● What needs to be done
Within the listing below, count the lines that have the string "computer". Answer with that number only.

● Dataset entries

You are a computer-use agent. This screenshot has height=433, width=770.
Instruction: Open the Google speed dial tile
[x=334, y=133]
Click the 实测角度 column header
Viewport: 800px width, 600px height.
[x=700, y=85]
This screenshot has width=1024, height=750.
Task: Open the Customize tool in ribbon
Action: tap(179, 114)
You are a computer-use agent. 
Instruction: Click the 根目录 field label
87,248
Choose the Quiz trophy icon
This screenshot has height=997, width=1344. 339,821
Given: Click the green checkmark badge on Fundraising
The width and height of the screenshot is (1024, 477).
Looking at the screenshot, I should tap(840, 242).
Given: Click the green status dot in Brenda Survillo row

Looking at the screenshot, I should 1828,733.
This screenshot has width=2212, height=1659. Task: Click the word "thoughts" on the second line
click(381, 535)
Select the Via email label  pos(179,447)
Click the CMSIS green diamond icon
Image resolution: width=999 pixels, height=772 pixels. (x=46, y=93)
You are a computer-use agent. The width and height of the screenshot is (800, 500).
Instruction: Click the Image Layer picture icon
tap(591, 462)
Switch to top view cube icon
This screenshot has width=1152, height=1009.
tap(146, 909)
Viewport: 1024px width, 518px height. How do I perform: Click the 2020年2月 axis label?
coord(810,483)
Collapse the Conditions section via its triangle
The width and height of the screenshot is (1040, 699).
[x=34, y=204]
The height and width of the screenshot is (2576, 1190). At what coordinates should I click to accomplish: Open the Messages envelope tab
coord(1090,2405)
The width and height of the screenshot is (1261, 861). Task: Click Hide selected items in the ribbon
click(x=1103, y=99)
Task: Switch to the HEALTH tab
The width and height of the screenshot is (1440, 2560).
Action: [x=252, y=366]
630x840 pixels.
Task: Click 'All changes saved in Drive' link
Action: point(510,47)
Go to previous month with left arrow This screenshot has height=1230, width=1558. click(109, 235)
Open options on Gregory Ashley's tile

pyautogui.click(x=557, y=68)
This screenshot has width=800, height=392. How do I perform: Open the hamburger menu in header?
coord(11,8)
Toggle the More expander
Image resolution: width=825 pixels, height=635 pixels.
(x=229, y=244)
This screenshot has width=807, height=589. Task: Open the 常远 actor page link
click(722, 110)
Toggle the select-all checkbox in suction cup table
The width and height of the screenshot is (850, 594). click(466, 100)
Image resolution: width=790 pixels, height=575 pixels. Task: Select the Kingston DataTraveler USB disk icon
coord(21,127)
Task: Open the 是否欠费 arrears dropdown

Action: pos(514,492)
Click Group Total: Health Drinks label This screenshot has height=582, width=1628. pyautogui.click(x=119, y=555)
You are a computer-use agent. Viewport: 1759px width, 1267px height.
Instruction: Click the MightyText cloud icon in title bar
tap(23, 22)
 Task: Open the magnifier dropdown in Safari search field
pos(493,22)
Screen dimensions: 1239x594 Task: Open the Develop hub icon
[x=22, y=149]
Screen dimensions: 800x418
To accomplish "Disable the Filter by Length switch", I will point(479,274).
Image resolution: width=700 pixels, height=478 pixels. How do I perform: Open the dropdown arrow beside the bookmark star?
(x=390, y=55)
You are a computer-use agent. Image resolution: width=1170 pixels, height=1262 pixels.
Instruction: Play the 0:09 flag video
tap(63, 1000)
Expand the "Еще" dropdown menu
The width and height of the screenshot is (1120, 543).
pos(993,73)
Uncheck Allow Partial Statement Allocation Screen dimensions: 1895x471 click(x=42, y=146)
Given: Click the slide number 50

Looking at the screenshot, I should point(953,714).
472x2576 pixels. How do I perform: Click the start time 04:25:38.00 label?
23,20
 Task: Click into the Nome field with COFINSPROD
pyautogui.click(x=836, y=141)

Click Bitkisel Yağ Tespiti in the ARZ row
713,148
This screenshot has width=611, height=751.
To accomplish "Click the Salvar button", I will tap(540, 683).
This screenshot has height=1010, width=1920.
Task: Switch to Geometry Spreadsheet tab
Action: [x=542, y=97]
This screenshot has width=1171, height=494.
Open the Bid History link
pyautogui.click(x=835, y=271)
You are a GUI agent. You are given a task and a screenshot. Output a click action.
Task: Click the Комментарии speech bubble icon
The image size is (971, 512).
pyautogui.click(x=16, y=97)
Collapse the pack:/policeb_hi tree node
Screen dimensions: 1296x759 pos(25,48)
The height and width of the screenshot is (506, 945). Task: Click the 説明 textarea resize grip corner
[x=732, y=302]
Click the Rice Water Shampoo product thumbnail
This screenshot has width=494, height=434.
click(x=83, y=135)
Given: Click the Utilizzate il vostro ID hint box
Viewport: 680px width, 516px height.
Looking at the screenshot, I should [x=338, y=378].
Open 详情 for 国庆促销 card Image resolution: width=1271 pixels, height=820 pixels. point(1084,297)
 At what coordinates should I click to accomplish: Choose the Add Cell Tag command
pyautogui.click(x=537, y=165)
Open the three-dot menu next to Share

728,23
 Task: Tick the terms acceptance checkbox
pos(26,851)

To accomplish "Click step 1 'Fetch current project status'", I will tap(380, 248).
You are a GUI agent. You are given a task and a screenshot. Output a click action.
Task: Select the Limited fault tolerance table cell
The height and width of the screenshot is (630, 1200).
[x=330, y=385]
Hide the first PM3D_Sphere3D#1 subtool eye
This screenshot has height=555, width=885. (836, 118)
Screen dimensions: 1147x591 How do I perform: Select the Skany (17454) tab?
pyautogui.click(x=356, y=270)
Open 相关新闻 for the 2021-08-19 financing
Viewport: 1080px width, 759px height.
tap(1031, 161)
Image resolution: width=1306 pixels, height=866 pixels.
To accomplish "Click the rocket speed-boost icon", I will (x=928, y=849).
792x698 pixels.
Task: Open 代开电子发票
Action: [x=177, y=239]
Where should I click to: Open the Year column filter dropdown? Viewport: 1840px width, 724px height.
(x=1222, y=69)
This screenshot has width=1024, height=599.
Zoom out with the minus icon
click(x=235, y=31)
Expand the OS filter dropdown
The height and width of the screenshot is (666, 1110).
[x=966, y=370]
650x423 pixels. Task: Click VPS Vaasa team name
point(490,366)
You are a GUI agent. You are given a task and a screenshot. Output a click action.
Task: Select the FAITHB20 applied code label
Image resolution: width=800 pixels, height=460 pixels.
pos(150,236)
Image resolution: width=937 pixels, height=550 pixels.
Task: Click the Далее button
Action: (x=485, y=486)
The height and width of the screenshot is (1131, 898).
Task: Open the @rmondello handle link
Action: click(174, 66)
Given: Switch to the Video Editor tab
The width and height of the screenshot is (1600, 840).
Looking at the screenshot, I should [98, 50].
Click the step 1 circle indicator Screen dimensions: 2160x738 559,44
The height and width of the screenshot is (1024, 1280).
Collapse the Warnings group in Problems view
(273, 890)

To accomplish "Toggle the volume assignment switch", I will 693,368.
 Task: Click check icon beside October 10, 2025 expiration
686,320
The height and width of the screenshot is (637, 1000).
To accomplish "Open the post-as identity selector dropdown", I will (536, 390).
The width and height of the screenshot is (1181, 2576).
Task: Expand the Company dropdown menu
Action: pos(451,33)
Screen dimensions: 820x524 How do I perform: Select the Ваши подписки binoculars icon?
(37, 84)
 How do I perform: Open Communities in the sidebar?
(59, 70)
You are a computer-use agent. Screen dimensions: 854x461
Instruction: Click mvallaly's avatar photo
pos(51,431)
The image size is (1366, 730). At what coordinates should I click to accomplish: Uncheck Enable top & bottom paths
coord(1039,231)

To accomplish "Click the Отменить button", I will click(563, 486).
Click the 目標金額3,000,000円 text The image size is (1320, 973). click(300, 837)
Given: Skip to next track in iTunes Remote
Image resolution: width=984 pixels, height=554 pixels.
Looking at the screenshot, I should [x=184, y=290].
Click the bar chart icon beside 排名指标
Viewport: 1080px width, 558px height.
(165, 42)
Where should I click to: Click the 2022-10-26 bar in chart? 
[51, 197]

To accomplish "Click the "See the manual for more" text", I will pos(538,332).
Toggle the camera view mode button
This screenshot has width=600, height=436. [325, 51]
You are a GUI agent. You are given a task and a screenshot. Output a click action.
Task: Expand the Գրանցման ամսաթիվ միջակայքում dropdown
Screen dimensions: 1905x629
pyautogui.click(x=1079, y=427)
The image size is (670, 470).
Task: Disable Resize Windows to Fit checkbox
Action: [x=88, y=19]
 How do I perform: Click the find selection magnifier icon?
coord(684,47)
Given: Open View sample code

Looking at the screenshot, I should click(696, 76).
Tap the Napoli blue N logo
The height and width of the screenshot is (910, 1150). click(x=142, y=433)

● Result
6